I guess it is this that has led me to believe that, for me and perhaps for some of my readers, sex is simply bigger than that. It is not that eroticism happens within the environment and the culture, but that environment and culture are an integral part of eroticism, and that the physical act of sex is of no interest to me in isolation.
As time has gone on for me as a writer, I have come to believe that sex is not erotic in itself. It is desire that is erotic and that desire for desire at the very foundation of what is erotic as opposed to any biological imperatives, no matter how adorned or convoluted the pursuits those imperatives might be made.
I think the stories, the characters, the settings, the circumstances, and the chain of causality have become more erotic to me than any sex act. And, consequently, I find the sex act the least interesting to write. Of course I, like most erotic writers, I think, still have that nagging feeling that we’d better throw in a sex scene for the satisfaction of the paying crowd. But I have to admit to caring less and less to address those needs we assume are there.
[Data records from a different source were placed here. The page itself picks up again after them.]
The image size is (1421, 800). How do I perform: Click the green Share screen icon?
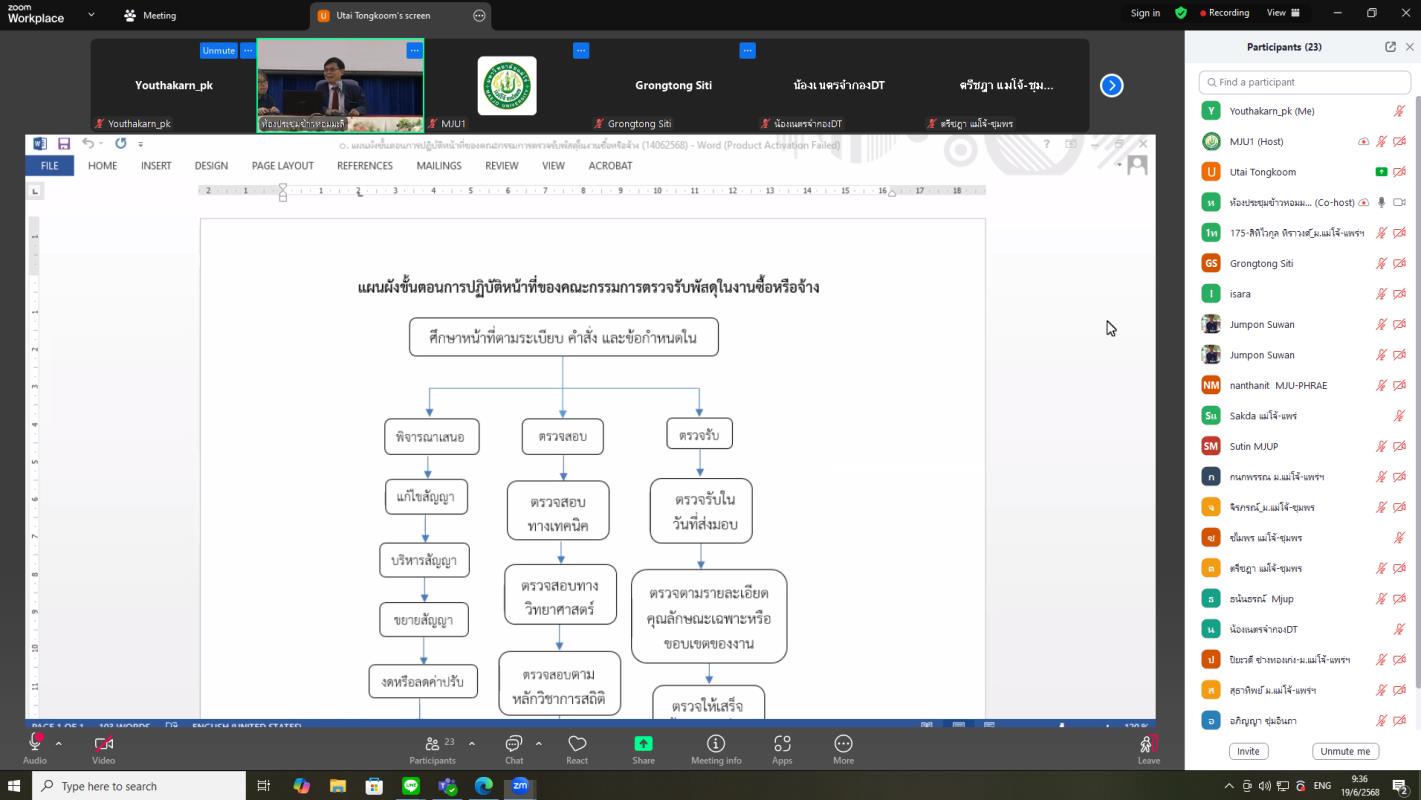(x=643, y=744)
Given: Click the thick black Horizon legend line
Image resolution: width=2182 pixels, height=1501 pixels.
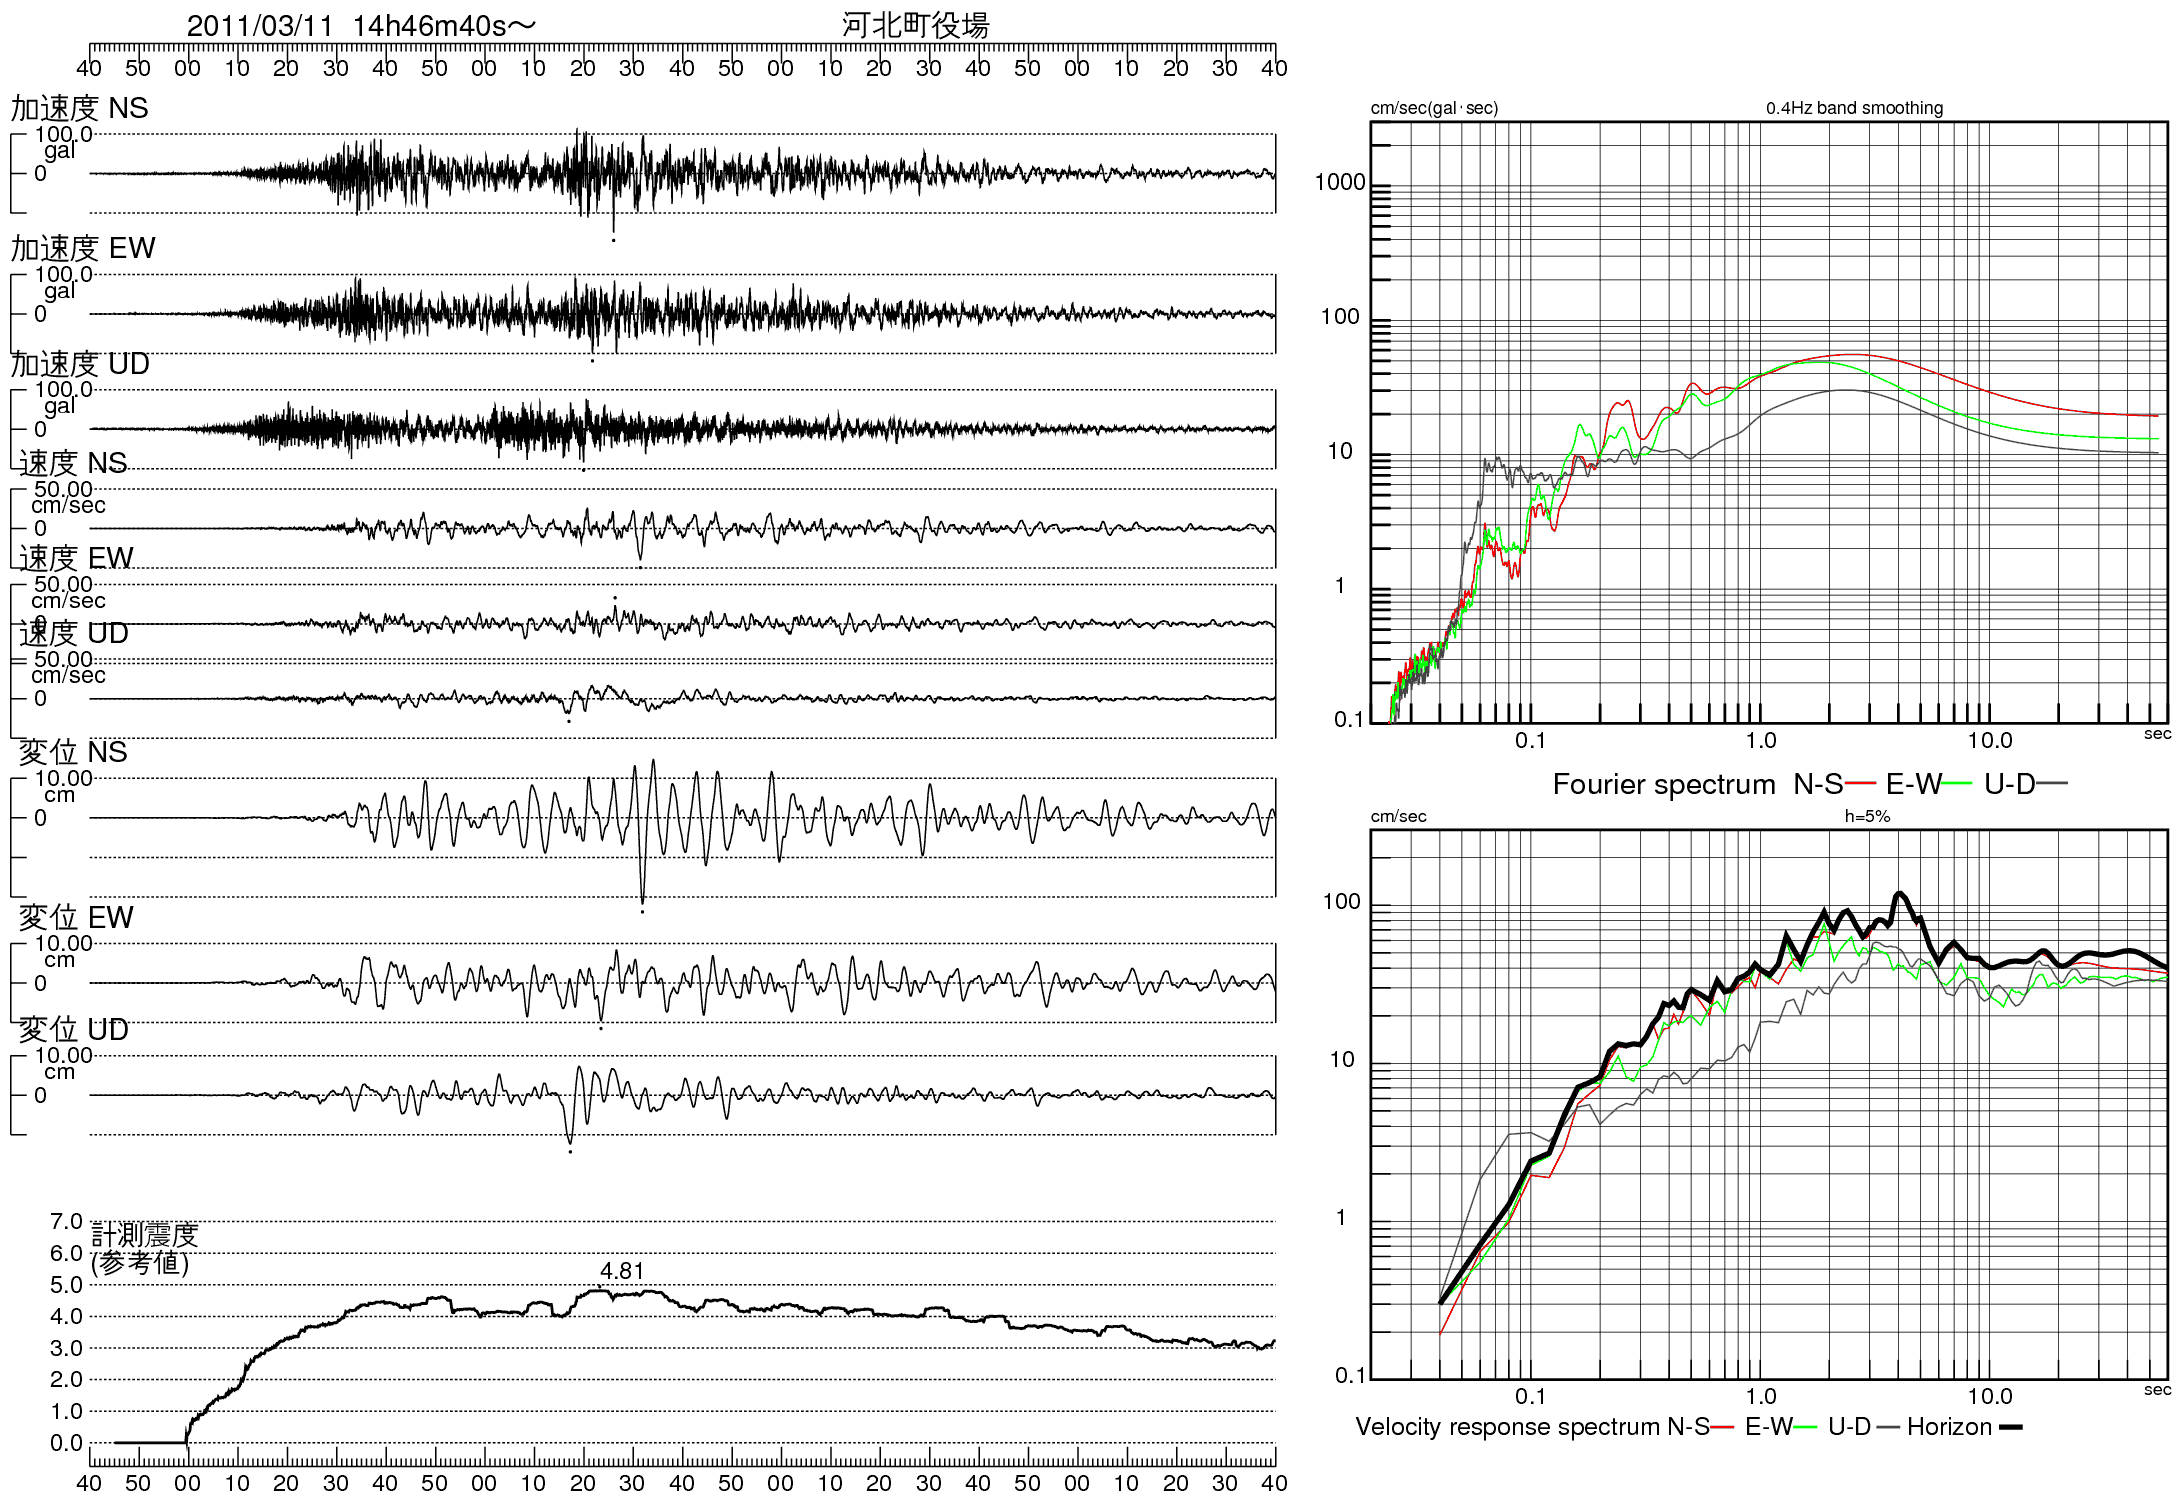Looking at the screenshot, I should coord(2011,1427).
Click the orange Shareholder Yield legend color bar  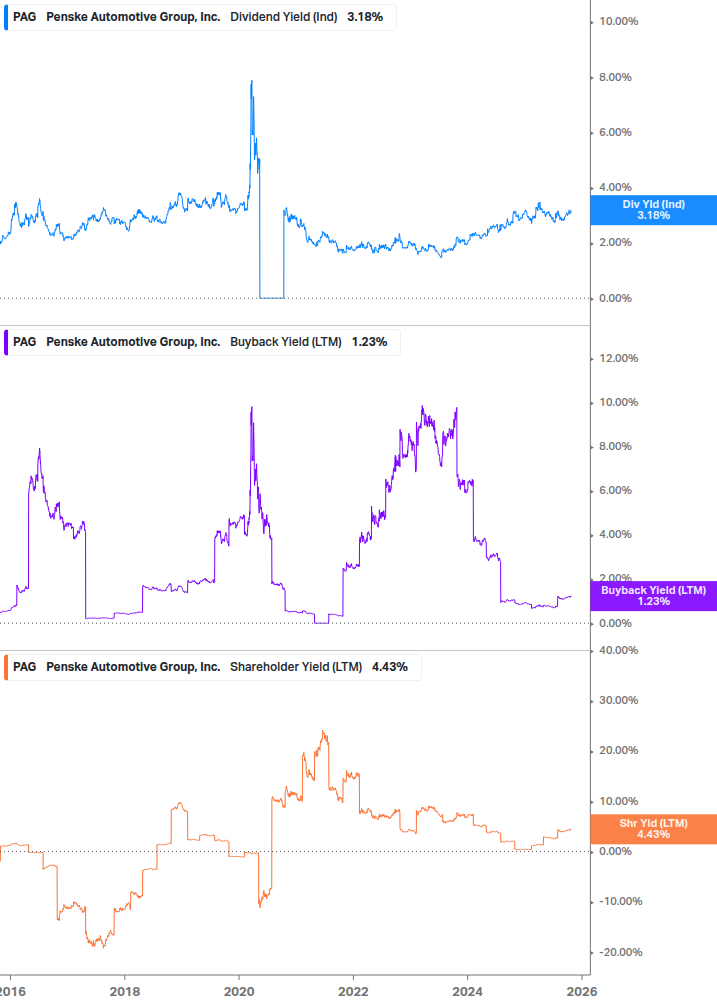6,667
There is lots of erotica with explicit sex and not much else out there. And I am happy to cede to them an audience for whom that is of primary importance. Very much like my belief in life on other planets, I believe that the chances of being the only person who find eroticism in the more complex panorama of life is small. There must be other readers out there who, like me, require more complexity, more lateral erotic relations – for whom sex is much bigger and much more important than a meeting of genitals or the pairing of copacetic kinks.
It could be said that this is the ultimate perversion – this uncoupling of the physical drive and the biological imperative from the erotic. But from a psychological standpoint, I would say that it is not perverse but rather hysterical. This de-linking does not transfer desire from the shoe-wearer to the shoe and end there, satisfied. This de-linking, I think, is a position of doubt, of challenge, of questioning the given understanding of what eroticism really is. That is the stance of a hysteric, not a pervert.
What is pleasure, what is bliss? What is the mechanism of desire that drives us to pursue those aims? How does the pursuit of those goals and its attainment construct us as individuals, or as societies? That those questions haunt me and drive me means that the act of writing itself is an erotic one for me. And that the readers who persist in reading my work are, in some way, my erotic partners in this hysterical pursuit of pleasure. They are companions in the demand for answers that, I know quite well, I will never have. Perhaps they, like me, have decided that the pleasure is in the continued questioning. Perhaps eroticism lies in the journey and the decision to continue it – the jouissance in the recognition that the destination is an unattainable spectre on which we may project an infinite number of meanings.
True, it could be labelled a masturbatory activity. But only if I did not believe in the power of the reader to construct his or her own meaning of what I write. Once that is acknowledged, it is most definitely a consummation of a sort. It is most certainly at least a threesome, and very often, it is an orgy.